Like all penguins, the Adélie is highly social, foraging and nesting in groups. They also are very aggressive to other penguins that steal stones from their nest.
The Adélie penguin is known to feed mainly on Antarctic krill, ice krill, Antarctic silverfish, and Glacial Squid (diet varies depending on geographic location) during the chick-rearing season. The stable isotope record of fossil eggshell accumulated in colonies over the last 38,000 years reveals a sudden change from a fish-based diet to krill that started two hundred years ago. This is most likely due to the decline of the Antarctic Fur Seal since the late 1700s and Baleen whales in the twentieth century. The reduction of competition from these predators has resulted in a surplus of krill, which the penguins now exploit as an easier source of food.[2]
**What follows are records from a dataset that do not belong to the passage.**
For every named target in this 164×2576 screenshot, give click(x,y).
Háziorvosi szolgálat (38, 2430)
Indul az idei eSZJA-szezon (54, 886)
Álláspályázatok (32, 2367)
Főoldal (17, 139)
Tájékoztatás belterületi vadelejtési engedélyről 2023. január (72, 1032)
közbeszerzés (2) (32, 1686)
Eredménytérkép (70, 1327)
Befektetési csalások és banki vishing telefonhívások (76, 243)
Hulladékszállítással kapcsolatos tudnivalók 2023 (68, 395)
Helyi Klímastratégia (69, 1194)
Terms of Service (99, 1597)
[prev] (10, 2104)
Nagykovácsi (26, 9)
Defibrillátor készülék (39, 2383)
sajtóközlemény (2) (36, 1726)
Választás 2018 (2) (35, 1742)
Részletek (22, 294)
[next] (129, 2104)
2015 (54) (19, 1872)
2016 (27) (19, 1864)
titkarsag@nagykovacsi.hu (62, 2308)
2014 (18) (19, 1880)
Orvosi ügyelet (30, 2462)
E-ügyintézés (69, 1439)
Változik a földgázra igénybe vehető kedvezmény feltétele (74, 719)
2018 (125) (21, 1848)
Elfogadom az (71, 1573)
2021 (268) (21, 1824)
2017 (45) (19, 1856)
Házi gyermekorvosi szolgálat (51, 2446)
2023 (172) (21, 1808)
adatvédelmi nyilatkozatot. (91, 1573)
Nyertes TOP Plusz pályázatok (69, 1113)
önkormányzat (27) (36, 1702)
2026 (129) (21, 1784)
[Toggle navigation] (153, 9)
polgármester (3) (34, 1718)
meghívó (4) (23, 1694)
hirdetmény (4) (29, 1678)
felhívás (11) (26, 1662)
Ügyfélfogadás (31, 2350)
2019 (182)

Adélie penguins arrive at their breeding grounds in October or November, at the end of winter and the start of spring. Their nests consist of stones piled together. In December, the warmest month in Antarctica (about -2°C), the parents take turns incubating the egg; one goes to feed and the other stays to warm the egg. The parent who is incubating does not eat. In March, the adults and their young return to the sea. The Adélie penguin lives on sea ice but needs the ice-free land to breed. With a reduction in sea ice and a scarcity of food, populations of the Adélie penguin have dropped by 65% over the past 25 years.[3]